Data shown section start
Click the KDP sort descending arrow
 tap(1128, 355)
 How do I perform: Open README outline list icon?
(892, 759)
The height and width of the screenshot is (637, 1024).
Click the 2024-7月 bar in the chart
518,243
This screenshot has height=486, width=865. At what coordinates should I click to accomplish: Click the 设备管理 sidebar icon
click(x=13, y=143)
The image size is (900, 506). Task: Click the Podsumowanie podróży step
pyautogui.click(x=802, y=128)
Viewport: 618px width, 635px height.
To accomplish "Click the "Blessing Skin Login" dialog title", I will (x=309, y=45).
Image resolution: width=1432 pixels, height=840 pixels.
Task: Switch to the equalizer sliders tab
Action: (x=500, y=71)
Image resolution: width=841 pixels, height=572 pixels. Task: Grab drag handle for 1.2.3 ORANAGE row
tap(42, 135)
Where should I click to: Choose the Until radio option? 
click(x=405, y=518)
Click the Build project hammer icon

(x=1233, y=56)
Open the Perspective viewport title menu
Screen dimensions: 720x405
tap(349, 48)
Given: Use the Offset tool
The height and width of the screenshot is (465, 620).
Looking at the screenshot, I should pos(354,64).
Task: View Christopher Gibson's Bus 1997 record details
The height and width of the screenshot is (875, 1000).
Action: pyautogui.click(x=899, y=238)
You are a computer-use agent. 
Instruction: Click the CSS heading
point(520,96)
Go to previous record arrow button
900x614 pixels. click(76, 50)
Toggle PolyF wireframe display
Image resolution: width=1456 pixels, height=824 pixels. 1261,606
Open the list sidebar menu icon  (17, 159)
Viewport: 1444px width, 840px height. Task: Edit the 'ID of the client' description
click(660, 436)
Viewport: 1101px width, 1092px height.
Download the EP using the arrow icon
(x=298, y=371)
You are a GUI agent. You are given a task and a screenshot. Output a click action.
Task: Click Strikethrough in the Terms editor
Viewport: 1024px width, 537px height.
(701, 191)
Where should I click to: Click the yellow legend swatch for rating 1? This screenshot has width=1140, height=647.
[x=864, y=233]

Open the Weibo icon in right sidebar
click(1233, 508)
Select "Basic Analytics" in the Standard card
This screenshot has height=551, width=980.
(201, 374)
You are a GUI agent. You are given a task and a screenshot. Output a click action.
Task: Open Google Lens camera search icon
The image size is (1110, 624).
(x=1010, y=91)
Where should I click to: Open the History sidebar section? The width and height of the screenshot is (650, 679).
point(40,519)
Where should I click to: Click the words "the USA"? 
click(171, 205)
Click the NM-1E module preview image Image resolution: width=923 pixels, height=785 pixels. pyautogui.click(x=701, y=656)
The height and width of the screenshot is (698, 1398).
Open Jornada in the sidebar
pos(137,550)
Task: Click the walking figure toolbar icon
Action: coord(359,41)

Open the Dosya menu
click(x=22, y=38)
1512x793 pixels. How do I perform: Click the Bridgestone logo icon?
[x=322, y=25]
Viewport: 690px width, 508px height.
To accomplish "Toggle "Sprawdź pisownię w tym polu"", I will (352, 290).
Data shown section end
Please copy every line of the material exactly.

§ Reply
Click the KDP sort descending arrow
 tap(1128, 355)
 How do I perform: Open README outline list icon?
(892, 759)
The height and width of the screenshot is (637, 1024).
Click the 2024-7月 bar in the chart
518,243
This screenshot has height=486, width=865. At what coordinates should I click to accomplish: Click the 设备管理 sidebar icon
click(x=13, y=143)
The image size is (900, 506). Task: Click the Podsumowanie podróży step
pyautogui.click(x=802, y=128)
Viewport: 618px width, 635px height.
To accomplish "Click the "Blessing Skin Login" dialog title", I will (x=309, y=45).
Image resolution: width=1432 pixels, height=840 pixels.
Task: Switch to the equalizer sliders tab
Action: (x=500, y=71)
Image resolution: width=841 pixels, height=572 pixels. Task: Grab drag handle for 1.2.3 ORANAGE row
tap(42, 135)
Where should I click to: Choose the Until radio option? 
click(x=405, y=518)
Click the Build project hammer icon

(x=1233, y=56)
Open the Perspective viewport title menu
Screen dimensions: 720x405
tap(349, 48)
Given: Use the Offset tool
The height and width of the screenshot is (465, 620).
Looking at the screenshot, I should pos(354,64).
Task: View Christopher Gibson's Bus 1997 record details
The height and width of the screenshot is (875, 1000).
Action: pyautogui.click(x=899, y=238)
You are a computer-use agent. 
Instruction: Click the CSS heading
point(520,96)
Go to previous record arrow button
900x614 pixels. click(76, 50)
Toggle PolyF wireframe display
Image resolution: width=1456 pixels, height=824 pixels. 1261,606
Open the list sidebar menu icon  (17, 159)
Viewport: 1444px width, 840px height. Task: Edit the 'ID of the client' description
click(660, 436)
Viewport: 1101px width, 1092px height.
Download the EP using the arrow icon
(x=298, y=371)
You are a GUI agent. You are given a task and a screenshot. Output a click action.
Task: Click Strikethrough in the Terms editor
Viewport: 1024px width, 537px height.
(701, 191)
Where should I click to: Click the yellow legend swatch for rating 1? This screenshot has width=1140, height=647.
[x=864, y=233]

Open the Weibo icon in right sidebar
click(1233, 508)
Select "Basic Analytics" in the Standard card
This screenshot has height=551, width=980.
(201, 374)
You are a GUI agent. You are given a task and a screenshot. Output a click action.
Task: Open Google Lens camera search icon
The image size is (1110, 624).
(x=1010, y=91)
Where should I click to: Open the History sidebar section? The width and height of the screenshot is (650, 679).
point(40,519)
Where should I click to: Click the words "the USA"? 
click(171, 205)
Click the NM-1E module preview image Image resolution: width=923 pixels, height=785 pixels. pyautogui.click(x=701, y=656)
The height and width of the screenshot is (698, 1398).
Open Jornada in the sidebar
pos(137,550)
Task: Click the walking figure toolbar icon
Action: coord(359,41)

Open the Dosya menu
click(x=22, y=38)
1512x793 pixels. How do I perform: Click the Bridgestone logo icon?
[x=322, y=25]
Viewport: 690px width, 508px height.
To accomplish "Toggle "Sprawdź pisownię w tym polu"", I will (352, 290).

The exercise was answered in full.